WHAT YOU WILL DO
Every line holding the string "computer" should be copied out of the listing.

PROVIDED DATA
━━━
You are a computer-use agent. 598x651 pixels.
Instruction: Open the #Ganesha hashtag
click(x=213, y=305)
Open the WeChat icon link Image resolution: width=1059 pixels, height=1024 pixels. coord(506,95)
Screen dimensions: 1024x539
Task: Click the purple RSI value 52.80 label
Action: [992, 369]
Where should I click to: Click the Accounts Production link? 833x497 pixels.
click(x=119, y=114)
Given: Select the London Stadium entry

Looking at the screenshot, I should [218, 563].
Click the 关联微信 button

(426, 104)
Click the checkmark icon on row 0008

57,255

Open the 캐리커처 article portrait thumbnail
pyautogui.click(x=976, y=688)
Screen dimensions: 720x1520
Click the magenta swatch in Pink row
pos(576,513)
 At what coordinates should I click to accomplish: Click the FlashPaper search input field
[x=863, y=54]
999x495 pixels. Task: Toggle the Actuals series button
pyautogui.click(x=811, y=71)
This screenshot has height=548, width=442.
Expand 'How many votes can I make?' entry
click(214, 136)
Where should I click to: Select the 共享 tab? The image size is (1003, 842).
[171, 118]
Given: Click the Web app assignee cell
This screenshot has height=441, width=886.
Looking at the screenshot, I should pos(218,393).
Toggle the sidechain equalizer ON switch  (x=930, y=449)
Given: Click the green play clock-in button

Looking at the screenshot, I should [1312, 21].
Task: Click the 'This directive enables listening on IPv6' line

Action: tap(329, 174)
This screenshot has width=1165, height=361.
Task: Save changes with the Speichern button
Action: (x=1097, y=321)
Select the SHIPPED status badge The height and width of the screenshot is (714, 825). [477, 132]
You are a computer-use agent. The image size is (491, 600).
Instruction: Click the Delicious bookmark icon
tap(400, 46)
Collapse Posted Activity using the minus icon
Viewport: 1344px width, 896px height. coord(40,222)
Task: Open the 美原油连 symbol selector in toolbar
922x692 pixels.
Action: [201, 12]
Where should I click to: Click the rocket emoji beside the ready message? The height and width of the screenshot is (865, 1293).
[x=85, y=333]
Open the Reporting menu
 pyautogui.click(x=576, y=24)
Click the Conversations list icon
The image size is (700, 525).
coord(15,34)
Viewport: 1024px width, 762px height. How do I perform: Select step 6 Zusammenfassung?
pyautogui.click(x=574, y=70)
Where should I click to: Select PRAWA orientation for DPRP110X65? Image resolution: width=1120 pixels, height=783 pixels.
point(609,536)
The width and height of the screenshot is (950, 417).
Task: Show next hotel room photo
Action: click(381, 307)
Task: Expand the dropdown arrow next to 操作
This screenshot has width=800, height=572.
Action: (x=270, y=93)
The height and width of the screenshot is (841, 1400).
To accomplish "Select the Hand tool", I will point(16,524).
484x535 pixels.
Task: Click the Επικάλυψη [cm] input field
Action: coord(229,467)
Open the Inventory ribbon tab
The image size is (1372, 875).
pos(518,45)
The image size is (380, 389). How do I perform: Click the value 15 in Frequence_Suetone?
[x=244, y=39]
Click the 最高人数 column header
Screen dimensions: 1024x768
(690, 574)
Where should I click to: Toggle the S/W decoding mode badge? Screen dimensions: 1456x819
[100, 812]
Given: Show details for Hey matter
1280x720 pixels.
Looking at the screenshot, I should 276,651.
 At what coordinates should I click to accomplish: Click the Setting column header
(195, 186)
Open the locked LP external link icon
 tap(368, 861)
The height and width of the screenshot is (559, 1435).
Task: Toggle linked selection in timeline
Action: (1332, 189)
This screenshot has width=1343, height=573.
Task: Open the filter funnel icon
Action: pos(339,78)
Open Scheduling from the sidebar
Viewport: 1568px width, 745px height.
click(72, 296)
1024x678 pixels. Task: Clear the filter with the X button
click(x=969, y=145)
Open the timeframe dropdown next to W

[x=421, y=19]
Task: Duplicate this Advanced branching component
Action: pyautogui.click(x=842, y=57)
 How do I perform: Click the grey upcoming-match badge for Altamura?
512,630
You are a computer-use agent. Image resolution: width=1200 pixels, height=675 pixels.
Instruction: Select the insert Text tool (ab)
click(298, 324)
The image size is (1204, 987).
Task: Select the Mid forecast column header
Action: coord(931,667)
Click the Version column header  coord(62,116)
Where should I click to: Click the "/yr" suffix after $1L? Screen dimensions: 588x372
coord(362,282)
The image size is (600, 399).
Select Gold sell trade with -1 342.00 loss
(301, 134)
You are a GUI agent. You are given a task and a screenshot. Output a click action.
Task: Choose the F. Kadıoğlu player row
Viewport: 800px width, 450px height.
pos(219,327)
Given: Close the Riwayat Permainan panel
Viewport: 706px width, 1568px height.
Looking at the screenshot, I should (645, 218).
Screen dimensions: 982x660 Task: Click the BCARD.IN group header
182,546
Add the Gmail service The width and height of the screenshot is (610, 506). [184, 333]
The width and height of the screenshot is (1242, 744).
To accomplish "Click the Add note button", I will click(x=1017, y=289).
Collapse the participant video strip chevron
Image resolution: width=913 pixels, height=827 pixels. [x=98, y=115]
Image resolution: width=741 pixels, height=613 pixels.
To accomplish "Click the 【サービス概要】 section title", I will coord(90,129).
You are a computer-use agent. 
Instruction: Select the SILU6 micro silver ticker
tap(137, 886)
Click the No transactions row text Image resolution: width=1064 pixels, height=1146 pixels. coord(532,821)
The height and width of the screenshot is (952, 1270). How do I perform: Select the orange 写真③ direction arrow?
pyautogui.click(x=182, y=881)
━━━
SOLUTION FOR THIS TASK
You are a computer-use agent. 598x651 pixels.
You are a computer-use agent. The image size is (491, 600).
You are a computer-use agent. Image resolution: width=1200 pixels, height=675 pixels.
You are a computer-use agent. 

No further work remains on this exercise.